The court in Poplar County granted a defense motion to suppress evidence that the defendant’s mother deleted text messages on the night of Dec. 5, 2024, ruling the probative value was outweighed by unfair prejudice and that the state had not shown a sufficient link between the defendant and the deletions.
At a pretrial hearing on the motion, defense counsel Mabel Robinson argued the deletion was the mother’s unilateral act and therefore irrelevant to whether the defendant, Joe Martorell, committed the charged conduct. The state said the deletions and later statements were admissible under ER 404(b) to show consciousness of guilt and cited case law such as State v. Kosanke and related authorities in urging admissibility.

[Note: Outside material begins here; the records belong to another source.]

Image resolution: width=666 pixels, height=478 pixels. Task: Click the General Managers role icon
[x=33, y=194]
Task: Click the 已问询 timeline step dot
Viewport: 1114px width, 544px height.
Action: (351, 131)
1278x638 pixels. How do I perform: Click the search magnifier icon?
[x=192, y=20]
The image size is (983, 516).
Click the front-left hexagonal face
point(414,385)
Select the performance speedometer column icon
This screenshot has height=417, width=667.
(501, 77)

Judge Colleen Meli ruled for the defense, saying the record did not show by a sufficient preponderance that the defendant had knowledge of or participated in the deletion and that admitting the evidence risked juror confusion and unfair prejudice. “I’m going to grant the motion to suppress,” the court stated when issuing the ruling.

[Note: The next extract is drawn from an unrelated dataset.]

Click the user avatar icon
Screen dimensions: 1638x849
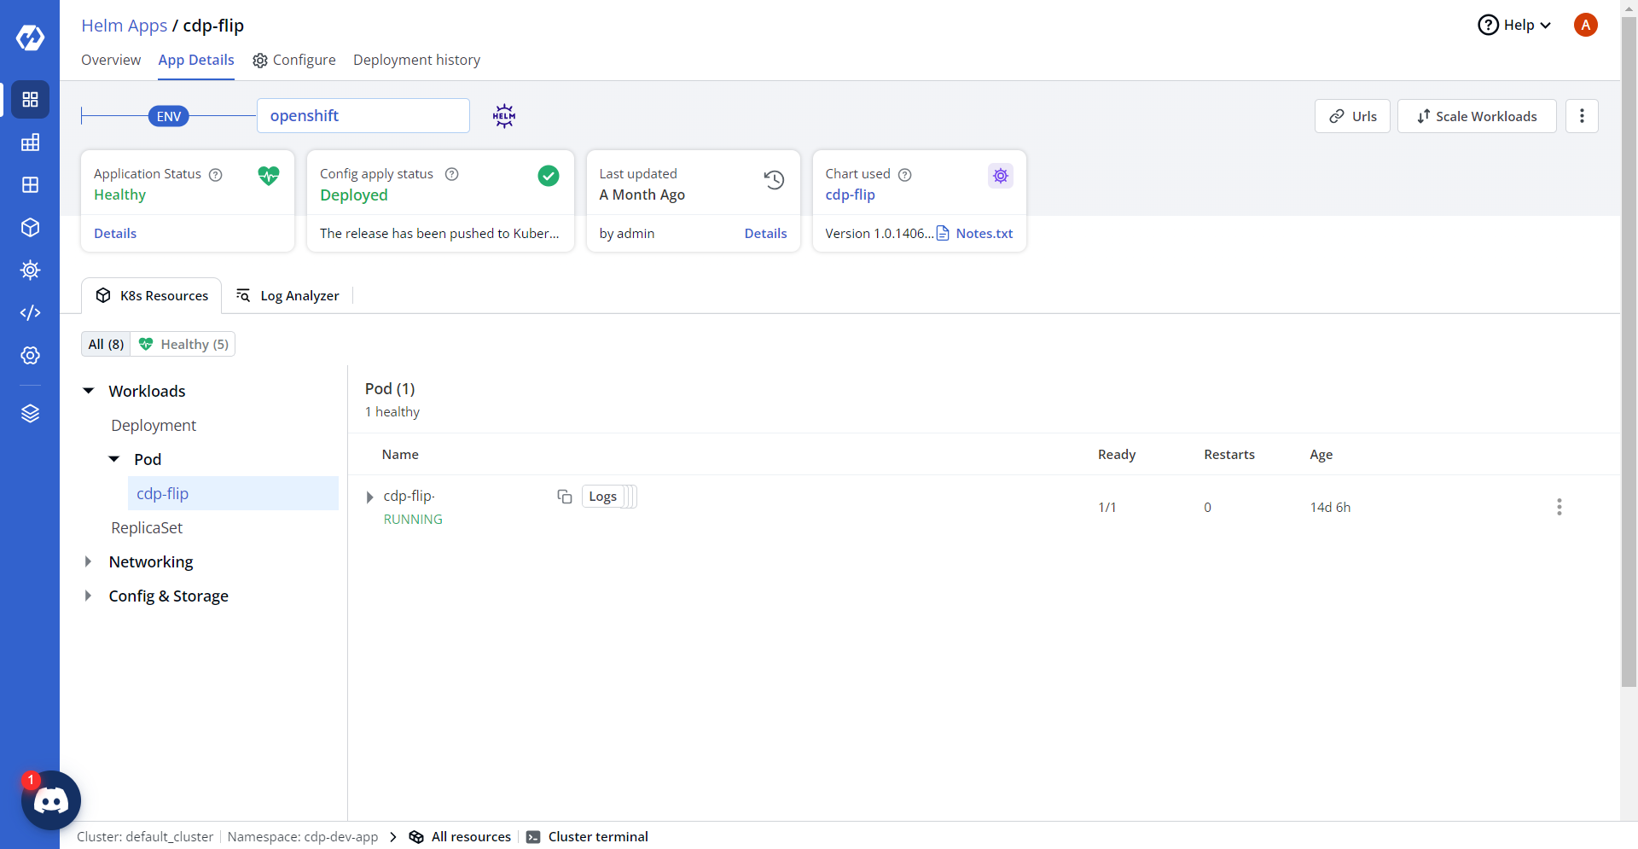1585,25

The contested material concerns messages sent to the defendant at roughly 10:02, 10:04 and 10:05 p.m. on Dec. 5, 2024. Marty Martorell, the defendant’s mother, testified that she took her daughter’s phone at the scene, deleted messages in a panicked state, and later told police she had deleted them. Exhibit 3 — a copy of the three texts — was admitted for the record but will not be usable by the state to prove the defendant’s consciousness of guilt on that point.

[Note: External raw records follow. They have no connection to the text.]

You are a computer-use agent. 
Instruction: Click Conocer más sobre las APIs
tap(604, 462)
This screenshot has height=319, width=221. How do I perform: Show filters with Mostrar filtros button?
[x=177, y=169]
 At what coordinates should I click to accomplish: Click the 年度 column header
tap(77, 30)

Prosecutors had argued that the timing and the mother’s later conduct could be circumstantial evidence that the defendant knew about or consented to suppression of the messages. The defense countered that the mother acted independently and that any inference tying the defendant to that conduct would be speculative.
The court’s ruling narrows the state’s evidence about post‑incident conduct; prosecutors signaled they will proceed with testimony and expert reconstruction evidence on the core factual dispute about whether the defendant’s driving was reckless. The trial continued with witness testimony and later moved to closing arguments.